Utilizando seus profundos conhecimentos como medievalista, o autor vai contando
detalhadamente as ações malignas e motivações do assassino ao mesmo tempo que
assinala os processos dedutivos do detetive Guilherme de Baskerville e seu fiel
aprendiz.
A leitura não é
simples. O Nome da Rosa não é fácil. Nem ao menos é confortável. Trata-se
de uma obra que precisa ser lida com cuidado e com dedicação, com vagar e
esmero. Eco simplesmente deixou intraduzidas todas as passagens em latim. E há
dezenas de passagens em latim ao longo do texto. Em entrevistas, costuma dizer
que “Se a missa católica foi rezada em latim durante séculos sem que ninguém
entendesse nada, então por que motivo eu tenho que explicar o que está escrito
ali?” A descrição de paisagens, pessoas e contexto histórico das primeiras cem
páginas são exaustivas. Eco diz que “Assim como um noviço, meus leitores precisam passar por uma iniciação para
que possam entender o que vem mais tarde e também para que possam se acostumar
com o ritmo da obra.” Verdade seja dita, Eco não escreve para os apressados e
muito menos para os superficiais.
Finda a leitura,
experimentamos o alívio mesclado com o sofrimento do fim da epopeia de sete
dias nos alpes italianos. Os personagens cativantes dão seus adeuses e seguem
suas jornadas. Fica na boca o sabor agri-doce do final feliz que não é feliz e
do mistério solucionado tarde demais. Fica no peito uma dor que não dói, uma
tristeza gostosa e uma lembrança que nem ao menos é nossa.
Umberto Eco já era
professor universitário e autor de vários livros de semiótica, sua área de
especialização. Como diz Dante, “já passara da metade do caminho da nossa vida”

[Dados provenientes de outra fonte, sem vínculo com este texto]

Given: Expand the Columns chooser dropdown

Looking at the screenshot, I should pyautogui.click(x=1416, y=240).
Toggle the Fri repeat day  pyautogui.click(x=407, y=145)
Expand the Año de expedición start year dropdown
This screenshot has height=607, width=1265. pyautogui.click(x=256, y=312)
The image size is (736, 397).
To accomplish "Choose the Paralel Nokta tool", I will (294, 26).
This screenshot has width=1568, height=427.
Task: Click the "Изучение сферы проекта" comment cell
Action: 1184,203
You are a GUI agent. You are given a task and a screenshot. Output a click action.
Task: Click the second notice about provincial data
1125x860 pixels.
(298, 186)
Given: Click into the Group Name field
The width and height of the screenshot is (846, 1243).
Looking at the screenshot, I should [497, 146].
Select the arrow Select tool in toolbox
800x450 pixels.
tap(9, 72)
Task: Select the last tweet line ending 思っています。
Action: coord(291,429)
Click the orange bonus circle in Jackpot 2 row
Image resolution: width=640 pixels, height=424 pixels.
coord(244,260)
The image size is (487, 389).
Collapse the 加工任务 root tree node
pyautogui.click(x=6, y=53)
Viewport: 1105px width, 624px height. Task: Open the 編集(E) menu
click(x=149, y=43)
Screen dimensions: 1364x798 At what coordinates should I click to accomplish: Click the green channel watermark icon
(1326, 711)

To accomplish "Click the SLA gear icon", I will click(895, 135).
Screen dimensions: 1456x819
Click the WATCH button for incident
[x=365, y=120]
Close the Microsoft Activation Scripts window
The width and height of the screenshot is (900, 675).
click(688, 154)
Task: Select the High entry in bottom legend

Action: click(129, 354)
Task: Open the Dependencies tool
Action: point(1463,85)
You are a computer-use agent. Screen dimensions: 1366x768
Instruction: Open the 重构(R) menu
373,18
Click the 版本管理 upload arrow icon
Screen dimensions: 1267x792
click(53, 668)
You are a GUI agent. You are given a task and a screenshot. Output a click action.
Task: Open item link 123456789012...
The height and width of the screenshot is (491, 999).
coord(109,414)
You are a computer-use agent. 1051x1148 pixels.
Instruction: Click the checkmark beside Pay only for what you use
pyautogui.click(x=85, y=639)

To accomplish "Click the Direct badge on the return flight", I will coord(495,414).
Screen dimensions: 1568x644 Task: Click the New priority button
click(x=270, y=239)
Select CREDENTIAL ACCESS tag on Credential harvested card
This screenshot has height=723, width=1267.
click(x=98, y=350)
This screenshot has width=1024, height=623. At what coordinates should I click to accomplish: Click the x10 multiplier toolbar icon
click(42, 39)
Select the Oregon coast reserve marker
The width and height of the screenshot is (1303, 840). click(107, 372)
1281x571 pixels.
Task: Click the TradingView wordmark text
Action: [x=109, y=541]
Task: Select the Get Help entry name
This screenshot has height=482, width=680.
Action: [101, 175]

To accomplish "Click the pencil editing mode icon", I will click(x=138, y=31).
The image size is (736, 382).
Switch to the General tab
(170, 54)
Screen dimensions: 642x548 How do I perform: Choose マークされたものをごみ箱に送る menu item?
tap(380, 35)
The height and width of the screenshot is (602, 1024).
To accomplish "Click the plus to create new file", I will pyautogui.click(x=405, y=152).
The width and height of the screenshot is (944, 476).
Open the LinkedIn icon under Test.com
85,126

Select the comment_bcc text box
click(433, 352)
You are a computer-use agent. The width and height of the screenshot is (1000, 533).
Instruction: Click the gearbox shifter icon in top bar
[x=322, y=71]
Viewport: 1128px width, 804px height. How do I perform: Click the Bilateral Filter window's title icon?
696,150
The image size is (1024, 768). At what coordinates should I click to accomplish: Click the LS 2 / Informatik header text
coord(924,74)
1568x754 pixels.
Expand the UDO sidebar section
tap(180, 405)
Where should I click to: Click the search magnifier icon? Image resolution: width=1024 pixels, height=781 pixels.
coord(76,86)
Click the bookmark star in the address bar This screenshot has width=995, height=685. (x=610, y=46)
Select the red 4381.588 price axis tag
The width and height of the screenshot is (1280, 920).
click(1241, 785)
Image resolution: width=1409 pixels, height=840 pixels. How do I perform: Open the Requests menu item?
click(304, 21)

e já estava casado. Bem humorado, disse que “Naquela idade só se pode fazer
duas coisas para espantar o tédio da vida: arranjar uma menina nova e fugir de
casa ou escrever um livro. Minha esposa preferiu a segunda opção.” Até aquele
momento, quando decidiu expor suas idéias por escrito, onze anos de pesquisas
haviam se passado. Daí em diante foram dois anos de escrita. Eco esperou o
momento certo para começar sua carreira como escritor e a oportunidade exata
para publicar suas idéias.
Grazie, Umberto.
Ricardo M., 10/09/2015 (lido em português e italiano)
hahaha, meu Deus.. se Eco lêsse esse texto ficaria emocionado. Parabéns Ricardo M., indicando seu site em 3..2.. (quer dizer, um pouco mais que isso).
ResponderExcluirOi, Yara!
ResponderExcluirMuito obrigado pelo elogio. A verdade é que Eco merece tudo do bom e do melhor pelo que fez pela literatura contemporânea. É um verdadeiro herói.
Agradeço a sua vinda e não deixe de nos visitar!
Abraços,
Ricardo M.
Linda resenha! Fiquei com vontade de ler, apesar de a leitura não ser fácil. Parabéns pelo Blog!